Book Review; America Magazine
Faithful Witness
On Reconciliation and Peace in the Holy Land
By Michel Sabbah Edited by Drew Christiansen, S.J., and Saliba Sarsar
Michael Sabbah served as the Latin Patriarch of Jerusalem from 1988 to 2008. The title of this selection of his pastoral letters, sermons and addresses underscores that these writings are deeply grounded in Sabbah’s commitment to the Gospel. He also provides reliable testimony about events in the Middle East for the past two decades. The subtitle indicates the principal goal of the patriarch‘s labors: “reconciliation and peace in the Holy Land.”
Patriarch Sabbah writes for a broad Christian audience. He encourages pilgrimage to the Holy Land, not just to see the holy sites, but also to encounter the “living stones”: our brothers and sisters in the faith who live under military occupation, just as Jesus did in the first century. These Christians—a dwindling community—do not enjoy the basic human right to free exercise of their religious convictions, including free access to the holy sites. Because of the belligerent Israeli occupation of the West Bank, Christians in Jerusalem are regularly impeded from going to Bethlehem for Christmas. Nor may Bethlehemites go to Jerusalem for Holy Week and Easter or Pentecost.
The author also writes of his engagement in interreligious dialogue with Jews and Muslims, and encourages Christians all over the world to do likewise. His concerns, moreover, are not just theological, but also those of practical daily life. He describes with blunt clarity the “economic and social strangulation” of Palestinian Christians and Muslims: “collective punishment…general siege on towns and villages…demolition of access roads…hundreds of military checkpoints…curfews impeding all movements inside the town…assassination of Palestinian leaders and activists…shelling and demolishing of houses and agricultural structures.” But he is not a partisan advocate of victory of one side over the other. On the contrary, he rejects as immoral all uses for terrorist military power, whether from F-16s and Apache helicopters in Gaza, or from Palestinian rockets aimed at civilians in Siderot and Eshkalon.
The patriarch addresses all the children of Abraham when he vigorously repudiates the misuse of religion by Jews, Christians or Muslims to justify their acts of violence: “A ‘holy war’ is a contradiction in terms…. God cannot and does not want to oppress anyone, individuals or peoples, nor can God command that. His love for one people cannot become oppression for another people. Therefore, no one today has the right to invoke the name of this God who is just, kind, and who loves humankind, to justify one’s own human violence, whatever the supposed interest or good, of religion or of the nation.”
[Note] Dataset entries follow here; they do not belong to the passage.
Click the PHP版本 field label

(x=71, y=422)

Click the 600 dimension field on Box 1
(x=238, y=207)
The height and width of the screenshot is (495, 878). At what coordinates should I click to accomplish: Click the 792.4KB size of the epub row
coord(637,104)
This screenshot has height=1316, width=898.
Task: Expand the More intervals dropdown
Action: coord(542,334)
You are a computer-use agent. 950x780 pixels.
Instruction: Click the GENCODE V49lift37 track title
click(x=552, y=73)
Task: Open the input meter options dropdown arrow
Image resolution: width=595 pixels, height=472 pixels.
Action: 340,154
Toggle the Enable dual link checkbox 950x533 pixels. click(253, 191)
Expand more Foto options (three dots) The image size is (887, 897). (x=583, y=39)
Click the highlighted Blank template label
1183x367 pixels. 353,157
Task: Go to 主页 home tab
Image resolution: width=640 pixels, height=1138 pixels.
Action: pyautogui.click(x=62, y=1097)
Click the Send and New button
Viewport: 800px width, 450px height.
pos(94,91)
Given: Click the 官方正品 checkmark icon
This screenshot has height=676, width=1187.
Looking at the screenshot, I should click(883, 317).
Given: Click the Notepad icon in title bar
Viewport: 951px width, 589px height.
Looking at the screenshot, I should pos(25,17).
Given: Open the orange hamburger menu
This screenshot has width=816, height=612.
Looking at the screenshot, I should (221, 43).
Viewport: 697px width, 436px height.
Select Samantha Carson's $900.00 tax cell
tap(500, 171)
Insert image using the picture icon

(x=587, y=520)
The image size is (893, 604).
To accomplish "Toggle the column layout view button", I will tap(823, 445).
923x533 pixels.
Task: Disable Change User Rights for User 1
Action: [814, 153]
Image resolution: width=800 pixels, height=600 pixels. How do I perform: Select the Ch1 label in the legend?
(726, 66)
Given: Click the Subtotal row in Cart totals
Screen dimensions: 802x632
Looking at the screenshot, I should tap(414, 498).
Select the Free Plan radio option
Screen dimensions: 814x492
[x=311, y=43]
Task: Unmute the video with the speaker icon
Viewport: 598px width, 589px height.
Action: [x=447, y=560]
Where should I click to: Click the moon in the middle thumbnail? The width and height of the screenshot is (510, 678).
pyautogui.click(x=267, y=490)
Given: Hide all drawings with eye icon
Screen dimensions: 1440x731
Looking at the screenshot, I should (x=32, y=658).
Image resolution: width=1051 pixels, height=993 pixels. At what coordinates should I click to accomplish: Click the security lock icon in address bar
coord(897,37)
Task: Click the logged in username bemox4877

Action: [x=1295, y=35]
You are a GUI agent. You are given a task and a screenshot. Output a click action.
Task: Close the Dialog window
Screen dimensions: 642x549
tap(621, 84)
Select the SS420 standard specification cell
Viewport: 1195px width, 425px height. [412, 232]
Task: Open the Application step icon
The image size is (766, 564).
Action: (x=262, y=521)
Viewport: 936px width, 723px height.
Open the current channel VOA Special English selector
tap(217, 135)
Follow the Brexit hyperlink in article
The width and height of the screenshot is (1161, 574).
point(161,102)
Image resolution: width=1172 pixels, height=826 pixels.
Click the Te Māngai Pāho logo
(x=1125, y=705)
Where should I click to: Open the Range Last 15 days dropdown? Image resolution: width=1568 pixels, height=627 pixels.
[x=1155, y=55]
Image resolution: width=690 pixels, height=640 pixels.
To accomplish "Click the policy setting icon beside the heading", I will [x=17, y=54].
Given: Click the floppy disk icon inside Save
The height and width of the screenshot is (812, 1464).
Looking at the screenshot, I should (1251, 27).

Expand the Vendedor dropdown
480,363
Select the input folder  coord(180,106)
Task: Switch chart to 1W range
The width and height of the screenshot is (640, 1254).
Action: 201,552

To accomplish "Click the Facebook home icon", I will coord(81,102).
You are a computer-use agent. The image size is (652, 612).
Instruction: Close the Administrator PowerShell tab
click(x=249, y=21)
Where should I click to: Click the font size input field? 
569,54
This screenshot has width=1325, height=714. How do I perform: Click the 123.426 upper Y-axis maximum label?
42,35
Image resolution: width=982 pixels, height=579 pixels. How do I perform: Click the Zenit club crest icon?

Faithful Witness bears an important message for all—whether religious believers or not—who care about the morality and legality of the use of force in general, or who yearn for a nonviolent, negotiated resolution of the Israeli-Palestinian conflict in particular.
Though penned over the course of two decades, Sabbah’s writings remain relevant to the present moment for distinct, yet related reasons. Two current realities are the source, respectively, of profound sadness and deep hope. Sadness is prompted by the atrocity of the most recent violence in Gaza, which has claimed over 1,300 Palestinians and 13 Israelis dead, thousands injured, massive homelessness in a zone densely populated by refugees of prior wars, and severe damage to the infrastructure in a territory long under siege and in grave humanitarian crisis. If anyone heeds the message of Sabbah, none of this devastation was necessary or justifiable.